Spediporto: pronti a trattare con l’autotrasporto, ma per un mese niente congestion fee a Genova

Botta: “Dialogo, ma senza spada di Damocle”. E Msc-Medlog sospende (ma non cancella) il sovrapprezzo

Genova – Pronti a trattare, ma a condizione che i camionisti sgombrino il tavolo dalla congestion fee, il sovrapprezzo fra i 120 e i 180 euro chiesto dal 3 giugno per i trasporti via camion da e per il porto di Genova. “Dialogo, ma senza la spada di Damocle del congestion surcharge”, dicono i rappresentanti di Spediporto, l’associazione degli spedizionieri genovesi e di Fedespedi, l’associazione nazionale degli spedizionieri, al termine dell’incontro con l’Autorità di sistema portuale del Mar ligure occidentale. “Siamo disponibili – spiega il direttore generale di Spediporto, Giampaolo Botta – a entrare nelle problematiche evidenziate dal mondo dell’autotrasporto, a trovare soluzioni anche da un punto di vista operativo. Però una condizione è necessaria: lo stop alla richiesta del sovrapprezzo per il tempo necessario a un’approfondita analisi della situazione, circa un mese”.

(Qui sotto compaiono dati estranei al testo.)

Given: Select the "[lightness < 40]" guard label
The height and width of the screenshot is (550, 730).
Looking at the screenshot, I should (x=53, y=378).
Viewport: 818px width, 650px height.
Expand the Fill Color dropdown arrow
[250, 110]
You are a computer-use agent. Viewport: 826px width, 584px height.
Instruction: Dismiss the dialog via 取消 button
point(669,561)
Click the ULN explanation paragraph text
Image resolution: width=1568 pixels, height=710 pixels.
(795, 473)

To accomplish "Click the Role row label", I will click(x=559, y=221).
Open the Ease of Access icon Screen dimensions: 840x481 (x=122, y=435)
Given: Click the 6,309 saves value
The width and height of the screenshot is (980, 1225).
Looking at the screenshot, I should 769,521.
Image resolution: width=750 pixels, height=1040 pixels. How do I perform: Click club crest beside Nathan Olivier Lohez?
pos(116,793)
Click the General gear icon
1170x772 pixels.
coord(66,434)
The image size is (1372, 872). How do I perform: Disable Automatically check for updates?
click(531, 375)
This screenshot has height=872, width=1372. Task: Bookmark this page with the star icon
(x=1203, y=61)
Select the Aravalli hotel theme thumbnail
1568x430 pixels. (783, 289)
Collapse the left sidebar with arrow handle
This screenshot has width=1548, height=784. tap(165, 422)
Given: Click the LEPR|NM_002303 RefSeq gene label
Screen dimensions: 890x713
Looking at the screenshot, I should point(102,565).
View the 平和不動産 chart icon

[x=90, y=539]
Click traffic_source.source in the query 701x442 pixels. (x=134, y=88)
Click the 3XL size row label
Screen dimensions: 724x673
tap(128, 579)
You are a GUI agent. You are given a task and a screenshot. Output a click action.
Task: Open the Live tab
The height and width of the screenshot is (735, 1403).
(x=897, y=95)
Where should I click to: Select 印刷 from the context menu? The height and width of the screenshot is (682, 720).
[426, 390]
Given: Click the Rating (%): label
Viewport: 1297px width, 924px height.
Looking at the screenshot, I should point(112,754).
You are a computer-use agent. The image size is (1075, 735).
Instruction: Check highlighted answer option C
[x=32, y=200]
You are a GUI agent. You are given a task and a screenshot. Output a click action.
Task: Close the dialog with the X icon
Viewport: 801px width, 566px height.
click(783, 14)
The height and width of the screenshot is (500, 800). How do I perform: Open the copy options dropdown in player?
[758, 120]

Msc, che opera nel settore dell’autotrasporto attraverso Medlog con una nota inviata ai propri clienti, ha comunicato intanto che, per il momento, non applicherà la congestion fee, “prendendo atto dell’avviato dialogo fra le varie associazioni di categoria e l’Adsp del Mar Ligure Occidentale per risolvere un problema complesso che crea gravi disagi a tutta la filiera”. L’auspicio è che la soluzione si trovi in “tempi brevi”: la congestion fee non è cancellata e in caso di mancati accordi Msc avverte che seguiranno ulteriori comunicazioni sulla data di inizio dell’applicazione.
L’annuncio della decisione di applicare un sovrapprezzo per i trasporti container da e per il porto di Genova via camion era arrivato con una lettera firmata da tutte le sigle dell’autotrasporto, stanche di sopportare extracosti, con la congestione dei tir ai varchi e nei terminal, con schedule navi costantemente in ritardo, difficoltà organizzative, picchi di arrivi ai gate e interruzioni del sistema telematico.